(Collected data entries)

-- Opening Marker --

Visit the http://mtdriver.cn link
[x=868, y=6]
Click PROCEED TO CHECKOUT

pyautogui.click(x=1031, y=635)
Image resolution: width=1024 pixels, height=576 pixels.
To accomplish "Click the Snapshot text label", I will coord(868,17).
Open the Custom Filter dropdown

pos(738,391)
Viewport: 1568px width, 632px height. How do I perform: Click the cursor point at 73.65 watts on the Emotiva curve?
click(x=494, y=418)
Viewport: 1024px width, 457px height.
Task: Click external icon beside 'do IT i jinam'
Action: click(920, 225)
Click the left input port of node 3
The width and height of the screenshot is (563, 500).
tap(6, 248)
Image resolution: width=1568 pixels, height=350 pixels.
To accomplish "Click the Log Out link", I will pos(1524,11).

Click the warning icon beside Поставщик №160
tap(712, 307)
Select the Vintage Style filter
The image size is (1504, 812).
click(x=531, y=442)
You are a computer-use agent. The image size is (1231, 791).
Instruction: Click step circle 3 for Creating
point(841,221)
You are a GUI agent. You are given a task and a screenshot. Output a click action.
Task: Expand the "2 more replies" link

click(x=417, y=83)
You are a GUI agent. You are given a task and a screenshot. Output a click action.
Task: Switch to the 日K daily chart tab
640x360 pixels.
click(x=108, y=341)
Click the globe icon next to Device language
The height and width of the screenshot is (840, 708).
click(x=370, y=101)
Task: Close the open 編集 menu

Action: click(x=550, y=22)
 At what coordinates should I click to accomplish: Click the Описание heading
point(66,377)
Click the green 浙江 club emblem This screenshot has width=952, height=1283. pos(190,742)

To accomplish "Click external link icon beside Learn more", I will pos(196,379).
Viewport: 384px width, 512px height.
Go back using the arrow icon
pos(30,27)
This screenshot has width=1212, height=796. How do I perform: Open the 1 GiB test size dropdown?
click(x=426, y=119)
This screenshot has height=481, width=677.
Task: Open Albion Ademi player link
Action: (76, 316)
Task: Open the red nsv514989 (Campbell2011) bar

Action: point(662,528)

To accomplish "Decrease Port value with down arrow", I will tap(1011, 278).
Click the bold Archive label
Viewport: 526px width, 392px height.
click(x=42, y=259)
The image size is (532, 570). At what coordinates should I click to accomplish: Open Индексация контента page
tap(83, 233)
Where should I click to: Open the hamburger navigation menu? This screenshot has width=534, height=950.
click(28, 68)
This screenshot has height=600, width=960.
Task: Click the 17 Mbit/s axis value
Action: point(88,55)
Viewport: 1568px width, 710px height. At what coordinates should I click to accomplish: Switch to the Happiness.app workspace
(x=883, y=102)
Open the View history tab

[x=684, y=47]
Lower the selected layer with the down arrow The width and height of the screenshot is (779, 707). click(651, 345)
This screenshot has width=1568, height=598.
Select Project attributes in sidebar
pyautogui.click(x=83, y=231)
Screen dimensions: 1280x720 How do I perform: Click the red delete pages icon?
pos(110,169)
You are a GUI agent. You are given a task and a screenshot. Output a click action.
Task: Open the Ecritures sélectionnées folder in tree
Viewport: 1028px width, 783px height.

-- Closing Marker --

WHAT THIS TASK INVOLVES.
Copy out the lines of the records above in which the string "resolution" appears.

REPLY.
Image resolution: width=1024 pixels, height=576 pixels.
Image resolution: width=1568 pixels, height=350 pixels.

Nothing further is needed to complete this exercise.